I called for help, a word that Jen has never heard me utter before. So she flew down the flight of stairs on her crutches, then back up to find her phone, and dialled 911. Her time stamp for calling 911 was 11:05, 4 whole minutes after I had entered the house, roughly 12 minutes after the heart attack started. I was unable to speak at this point, and she devised a system in which I would slap the floor in response to her questions. I was pinning the door closed, so she could not make it through to me. But her son (4), who had been playing in my half the house anyways, could. Apparently he asked me questions such as “Aaron, what you doin’ layin’ on da floor?” “are you breathin’?” “What is wrong?” before he was coerced into going upstairs. I have absolutely no memory of him even being present, let along trying to engage with me. Nor do I recall any of the questions that the operator was asking Jen to ask me. The only thing I can recall from this was worrying about what would happen to Sebastian and Jack if I died and feeling a strange bit of guilt that the poor girl who was the last to talk to me would probably spend the rest of her life recovering from the shock of knowing my dying moments began while taunting her about being a slow bike rider.  9 Minutes after the call was initiated, 21 minutes after the start of the heart attack, there were paramedics in my house.
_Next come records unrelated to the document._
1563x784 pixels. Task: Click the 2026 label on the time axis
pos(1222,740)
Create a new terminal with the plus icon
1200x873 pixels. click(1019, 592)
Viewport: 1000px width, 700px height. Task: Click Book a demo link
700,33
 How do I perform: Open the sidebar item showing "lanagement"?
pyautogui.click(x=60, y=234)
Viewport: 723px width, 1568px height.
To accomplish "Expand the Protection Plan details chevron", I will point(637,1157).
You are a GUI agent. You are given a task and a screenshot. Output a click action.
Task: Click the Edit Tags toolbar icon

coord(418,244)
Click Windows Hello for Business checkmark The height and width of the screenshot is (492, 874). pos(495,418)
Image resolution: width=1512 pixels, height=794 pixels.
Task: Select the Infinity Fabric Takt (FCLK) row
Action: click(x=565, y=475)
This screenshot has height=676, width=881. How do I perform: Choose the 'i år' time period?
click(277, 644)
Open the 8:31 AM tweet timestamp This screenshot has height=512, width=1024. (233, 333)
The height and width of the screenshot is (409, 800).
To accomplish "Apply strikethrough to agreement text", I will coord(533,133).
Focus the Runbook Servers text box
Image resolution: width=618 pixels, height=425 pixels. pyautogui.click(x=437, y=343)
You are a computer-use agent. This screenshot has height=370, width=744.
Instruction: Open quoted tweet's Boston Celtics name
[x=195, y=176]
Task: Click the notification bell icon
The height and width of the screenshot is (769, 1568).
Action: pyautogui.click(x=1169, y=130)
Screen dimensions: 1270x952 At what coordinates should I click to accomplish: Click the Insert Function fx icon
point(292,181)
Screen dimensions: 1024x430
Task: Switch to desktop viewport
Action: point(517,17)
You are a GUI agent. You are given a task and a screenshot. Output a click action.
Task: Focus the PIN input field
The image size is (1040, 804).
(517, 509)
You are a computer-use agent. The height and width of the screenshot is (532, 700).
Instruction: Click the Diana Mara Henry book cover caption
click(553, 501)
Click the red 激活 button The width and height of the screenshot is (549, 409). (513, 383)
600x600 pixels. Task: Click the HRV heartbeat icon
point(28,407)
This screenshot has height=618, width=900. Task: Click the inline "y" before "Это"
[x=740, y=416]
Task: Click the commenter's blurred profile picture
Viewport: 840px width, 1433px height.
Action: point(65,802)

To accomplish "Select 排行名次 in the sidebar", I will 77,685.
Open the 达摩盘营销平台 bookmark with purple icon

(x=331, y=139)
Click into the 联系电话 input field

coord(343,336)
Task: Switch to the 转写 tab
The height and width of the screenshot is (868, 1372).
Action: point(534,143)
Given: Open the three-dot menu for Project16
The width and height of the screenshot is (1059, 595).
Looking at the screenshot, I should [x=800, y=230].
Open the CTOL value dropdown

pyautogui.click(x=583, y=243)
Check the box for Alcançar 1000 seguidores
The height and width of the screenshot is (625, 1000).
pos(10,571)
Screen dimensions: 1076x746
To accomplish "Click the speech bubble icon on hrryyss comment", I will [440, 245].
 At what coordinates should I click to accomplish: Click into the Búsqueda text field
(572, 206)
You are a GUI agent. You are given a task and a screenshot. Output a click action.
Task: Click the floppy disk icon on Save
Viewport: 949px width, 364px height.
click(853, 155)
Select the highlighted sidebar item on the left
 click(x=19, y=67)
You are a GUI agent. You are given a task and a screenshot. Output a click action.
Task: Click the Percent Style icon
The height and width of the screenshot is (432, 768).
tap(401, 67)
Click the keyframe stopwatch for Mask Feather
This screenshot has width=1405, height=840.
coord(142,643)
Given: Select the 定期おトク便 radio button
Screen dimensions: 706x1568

One aspect of this that make the whole situation less likely is that not only did it happen when Jen was off work due to a knee surgery the week prior, but she was also briefly off her pain killers.  The day prior her medications kept her in bed and only semi conscious for the entirety of the day, but primarily early afternoon: the time during which I needed help.  The day after she never left her bed she was so wiped out.  But the day of my heart attack she was awake, coherent, and at the end of the house where she could hear my feeble attempts at calling for help.  I’ll call it divine intervention.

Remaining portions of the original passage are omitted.